[Exercise details] Repeat every record exactly, omitting the pictures.

+-------+

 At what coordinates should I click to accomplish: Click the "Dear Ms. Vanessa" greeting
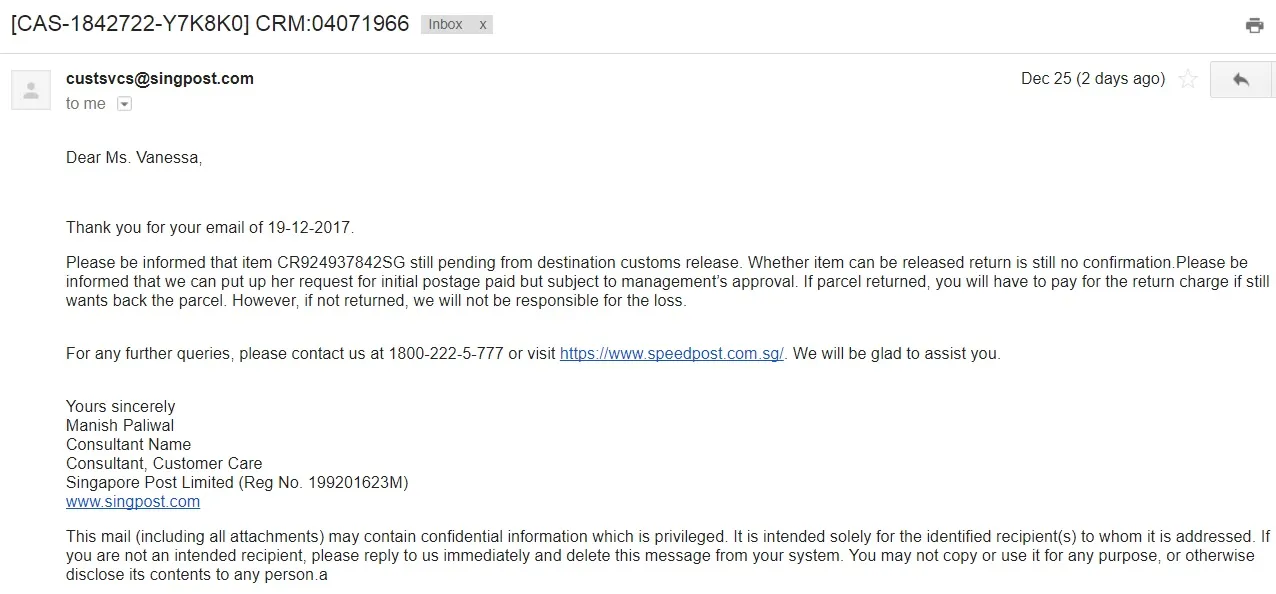pyautogui.click(x=134, y=157)
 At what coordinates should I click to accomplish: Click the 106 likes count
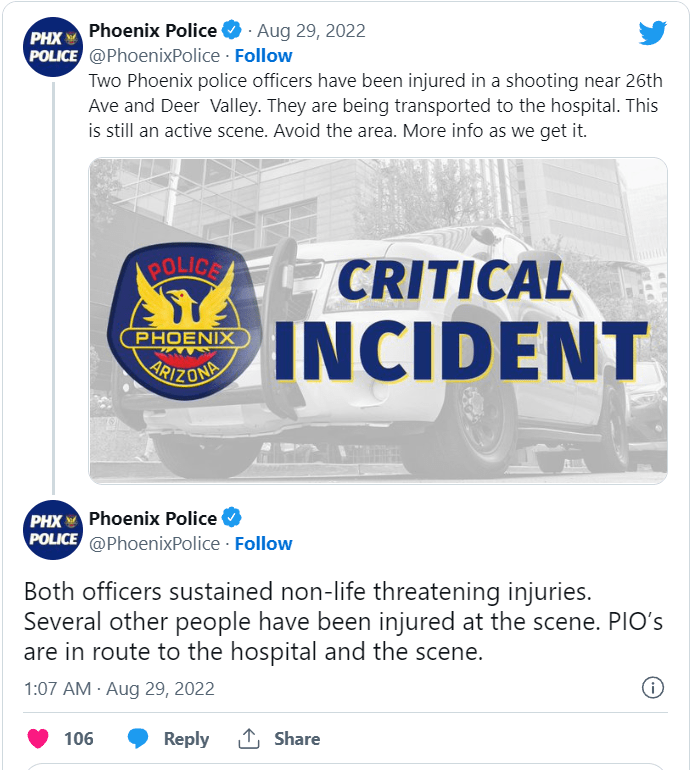tap(79, 739)
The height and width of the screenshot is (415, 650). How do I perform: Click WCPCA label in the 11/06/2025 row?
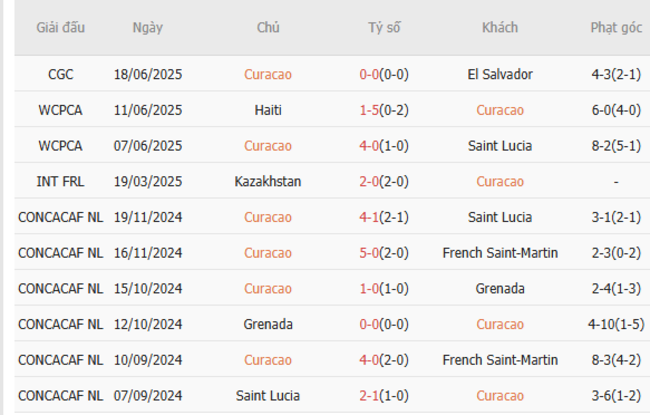[60, 110]
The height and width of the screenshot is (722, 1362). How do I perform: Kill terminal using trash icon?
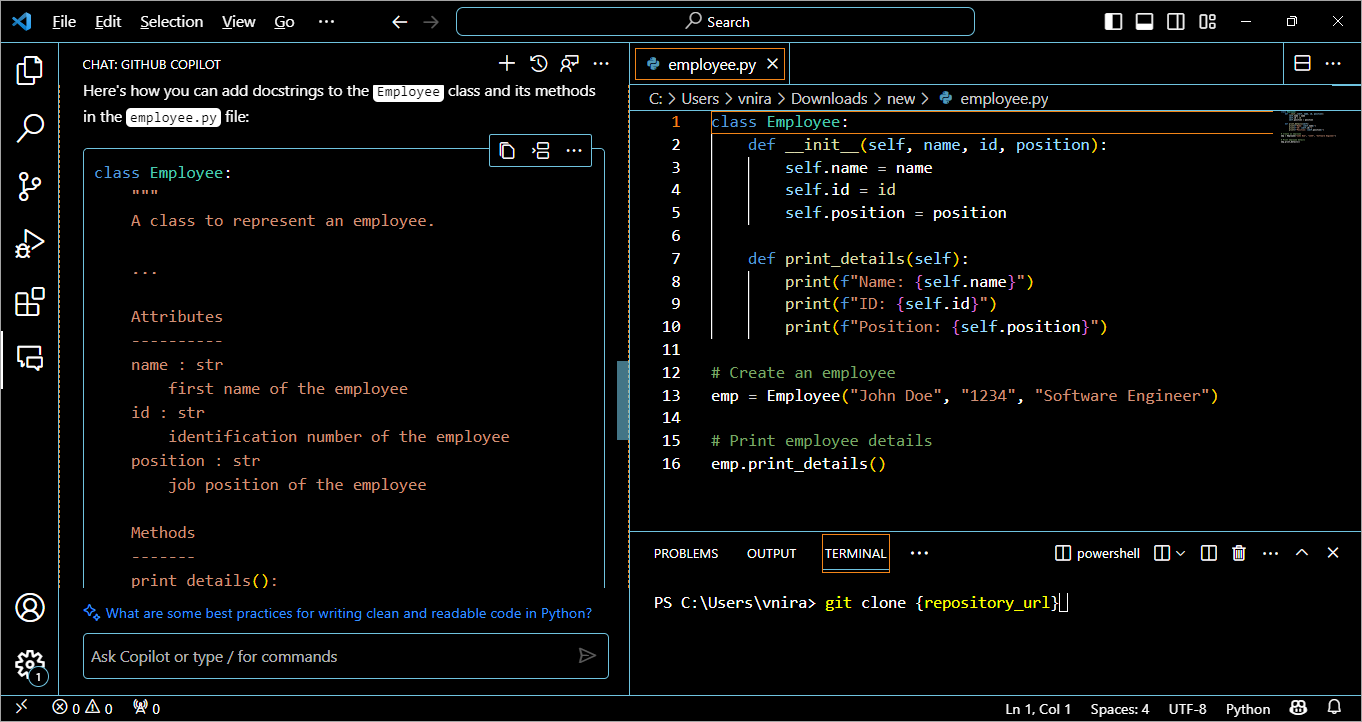pos(1239,553)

+-------+

[Response below]
 At what coordinates should I click to accomplish: Click the "Dear Ms. Vanessa" greeting
pyautogui.click(x=134, y=157)
 At what coordinates should I click to accomplish: Click the 106 likes count
tap(79, 739)
The height and width of the screenshot is (415, 650). How do I perform: Click WCPCA label in the 11/06/2025 row?
[60, 110]
The height and width of the screenshot is (722, 1362). How do I perform: Kill terminal using trash icon?
pos(1239,553)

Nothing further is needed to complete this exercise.